Today's Overview
Here's a curious paradox in AI economics right now: token prices have dropped dramatically-we're talking 10 times cheaper per unit in some cases-yet companies are seeing their total AI bills go up, not down. The culprit isn't the price. It's the complexity.
When you run a simple question through an LLM, it uses maybe 50 to 500 tokens. But when you ask an AI agent to reason through something, refine its answer, call external tools, and try again if it fails, the token count explodes. A complex coding task might burn through 50,000 to 100,000 tokens. Legal document analysis? 250,000 plus. Multi-agent workflows can hit a million tokens per task. Each step in the reasoning chain adds cost-and the complexity keeps growing as we push AI into harder problems.
The Real Cost Bottleneck
This matters because companies like Notion have seen measurable margin compression from AI inference costs-a 10 percentage point hit to profit margins is not a rounding error. Some users are consuming tens of thousands of dollars in compute while paying flat-rate subscription fees. The economics are brutal when you can't see the cost breakdown. Teams need granular visibility: cost per workflow, cost per feature, cost per customer. Without it, you're scaling usage blind and margins evaporate. AI FinOps-financial operations for AI-is emerging as the discipline that might actually make this manageable, treating token consumption as a constrained resource the way early cloud teams learned to manage compute.

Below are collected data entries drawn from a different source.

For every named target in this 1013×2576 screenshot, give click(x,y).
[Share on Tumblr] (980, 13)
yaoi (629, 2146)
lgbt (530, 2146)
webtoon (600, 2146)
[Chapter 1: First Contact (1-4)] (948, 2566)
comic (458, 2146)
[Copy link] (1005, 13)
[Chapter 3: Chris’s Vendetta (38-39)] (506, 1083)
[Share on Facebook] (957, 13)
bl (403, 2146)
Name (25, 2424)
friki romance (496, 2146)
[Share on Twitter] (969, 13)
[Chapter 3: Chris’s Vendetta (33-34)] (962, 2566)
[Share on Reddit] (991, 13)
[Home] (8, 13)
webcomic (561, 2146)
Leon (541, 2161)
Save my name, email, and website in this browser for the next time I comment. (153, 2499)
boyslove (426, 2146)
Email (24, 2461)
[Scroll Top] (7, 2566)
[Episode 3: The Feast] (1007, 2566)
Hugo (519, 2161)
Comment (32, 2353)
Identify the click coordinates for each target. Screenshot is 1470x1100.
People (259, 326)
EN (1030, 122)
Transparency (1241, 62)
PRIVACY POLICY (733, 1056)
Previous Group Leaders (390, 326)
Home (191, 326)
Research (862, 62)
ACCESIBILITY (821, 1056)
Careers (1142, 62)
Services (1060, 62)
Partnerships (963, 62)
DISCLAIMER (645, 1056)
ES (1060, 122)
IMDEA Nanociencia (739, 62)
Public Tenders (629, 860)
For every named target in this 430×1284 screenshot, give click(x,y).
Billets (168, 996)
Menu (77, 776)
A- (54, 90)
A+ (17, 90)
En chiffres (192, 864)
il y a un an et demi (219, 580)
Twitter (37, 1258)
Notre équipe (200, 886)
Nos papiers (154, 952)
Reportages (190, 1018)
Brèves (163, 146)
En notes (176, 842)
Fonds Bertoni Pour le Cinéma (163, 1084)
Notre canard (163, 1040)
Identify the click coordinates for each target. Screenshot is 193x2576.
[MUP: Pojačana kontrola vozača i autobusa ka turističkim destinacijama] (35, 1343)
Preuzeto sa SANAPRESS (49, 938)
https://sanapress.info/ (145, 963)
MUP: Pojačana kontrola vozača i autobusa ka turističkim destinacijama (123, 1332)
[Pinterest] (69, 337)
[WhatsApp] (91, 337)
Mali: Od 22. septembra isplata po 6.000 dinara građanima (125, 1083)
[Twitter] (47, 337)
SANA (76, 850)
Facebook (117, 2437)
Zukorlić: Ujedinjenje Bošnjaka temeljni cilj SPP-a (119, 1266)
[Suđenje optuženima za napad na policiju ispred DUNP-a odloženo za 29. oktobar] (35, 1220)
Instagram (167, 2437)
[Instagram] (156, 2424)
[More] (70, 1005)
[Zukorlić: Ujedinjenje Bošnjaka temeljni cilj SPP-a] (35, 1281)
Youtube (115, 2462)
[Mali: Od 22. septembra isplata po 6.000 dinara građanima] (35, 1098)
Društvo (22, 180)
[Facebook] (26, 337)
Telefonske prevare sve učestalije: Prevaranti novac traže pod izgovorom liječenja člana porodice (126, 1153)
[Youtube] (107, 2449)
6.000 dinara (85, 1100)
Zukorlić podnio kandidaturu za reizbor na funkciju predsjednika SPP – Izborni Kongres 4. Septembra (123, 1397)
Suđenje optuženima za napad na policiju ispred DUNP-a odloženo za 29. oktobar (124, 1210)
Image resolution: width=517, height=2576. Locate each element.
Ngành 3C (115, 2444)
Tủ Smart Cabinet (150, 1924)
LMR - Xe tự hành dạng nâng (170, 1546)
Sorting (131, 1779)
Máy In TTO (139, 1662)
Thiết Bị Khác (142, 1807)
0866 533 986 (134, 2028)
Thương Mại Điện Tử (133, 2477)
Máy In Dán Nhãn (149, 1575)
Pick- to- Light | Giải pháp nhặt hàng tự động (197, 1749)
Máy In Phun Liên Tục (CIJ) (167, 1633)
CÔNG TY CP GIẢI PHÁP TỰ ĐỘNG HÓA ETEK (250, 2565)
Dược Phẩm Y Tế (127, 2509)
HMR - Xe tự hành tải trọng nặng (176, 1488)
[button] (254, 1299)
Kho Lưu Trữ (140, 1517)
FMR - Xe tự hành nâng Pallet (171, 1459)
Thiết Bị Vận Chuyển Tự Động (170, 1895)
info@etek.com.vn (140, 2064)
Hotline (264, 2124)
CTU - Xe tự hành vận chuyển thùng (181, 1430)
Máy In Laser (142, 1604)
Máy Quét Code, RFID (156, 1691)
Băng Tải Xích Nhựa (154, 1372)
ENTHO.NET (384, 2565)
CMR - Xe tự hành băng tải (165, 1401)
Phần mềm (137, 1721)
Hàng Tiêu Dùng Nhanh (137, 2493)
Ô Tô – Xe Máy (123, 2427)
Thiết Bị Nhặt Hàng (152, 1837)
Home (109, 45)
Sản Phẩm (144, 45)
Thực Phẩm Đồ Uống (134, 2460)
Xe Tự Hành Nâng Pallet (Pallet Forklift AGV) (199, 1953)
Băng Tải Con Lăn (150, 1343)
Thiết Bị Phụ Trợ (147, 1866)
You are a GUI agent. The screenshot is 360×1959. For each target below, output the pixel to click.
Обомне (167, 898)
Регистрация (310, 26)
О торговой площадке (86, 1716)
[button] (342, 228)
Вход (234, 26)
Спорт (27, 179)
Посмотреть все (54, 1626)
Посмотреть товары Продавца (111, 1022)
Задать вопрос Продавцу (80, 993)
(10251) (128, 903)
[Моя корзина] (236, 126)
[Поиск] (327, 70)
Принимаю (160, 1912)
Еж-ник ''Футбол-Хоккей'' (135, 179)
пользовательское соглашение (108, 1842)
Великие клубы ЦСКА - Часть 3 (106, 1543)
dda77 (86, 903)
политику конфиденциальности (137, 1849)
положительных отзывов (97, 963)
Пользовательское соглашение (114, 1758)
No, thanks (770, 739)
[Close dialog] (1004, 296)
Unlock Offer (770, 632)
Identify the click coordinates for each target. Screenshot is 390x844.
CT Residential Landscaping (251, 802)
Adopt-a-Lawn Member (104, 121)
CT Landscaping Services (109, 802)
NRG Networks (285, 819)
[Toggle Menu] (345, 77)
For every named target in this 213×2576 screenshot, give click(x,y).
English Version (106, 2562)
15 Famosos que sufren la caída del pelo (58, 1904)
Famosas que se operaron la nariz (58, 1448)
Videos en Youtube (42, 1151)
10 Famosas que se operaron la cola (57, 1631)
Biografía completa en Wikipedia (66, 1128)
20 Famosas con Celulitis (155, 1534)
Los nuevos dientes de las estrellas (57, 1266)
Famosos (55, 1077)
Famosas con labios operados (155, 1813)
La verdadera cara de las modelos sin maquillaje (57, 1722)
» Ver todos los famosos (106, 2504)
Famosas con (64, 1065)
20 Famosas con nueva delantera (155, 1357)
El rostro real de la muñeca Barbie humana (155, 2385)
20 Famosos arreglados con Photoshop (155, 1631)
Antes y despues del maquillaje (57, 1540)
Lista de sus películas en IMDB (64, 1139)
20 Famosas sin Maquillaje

Meanwhile, at GTC this week, Jensen Huang was clear: energy is the constraint. Not chips, not fab capacity-energy. And energy efficiency means the work you do with it has to matter. Vera, Nvidia's new CPU, is designed specifically for agents waiting on tools, because you can't afford to idle a GPU while waiting for a CPU to fetch data. The entire stack is getting rearchitected around inference, and the implication is clear: if you're building AI features, you need to be obsessive about the tokens you're burning.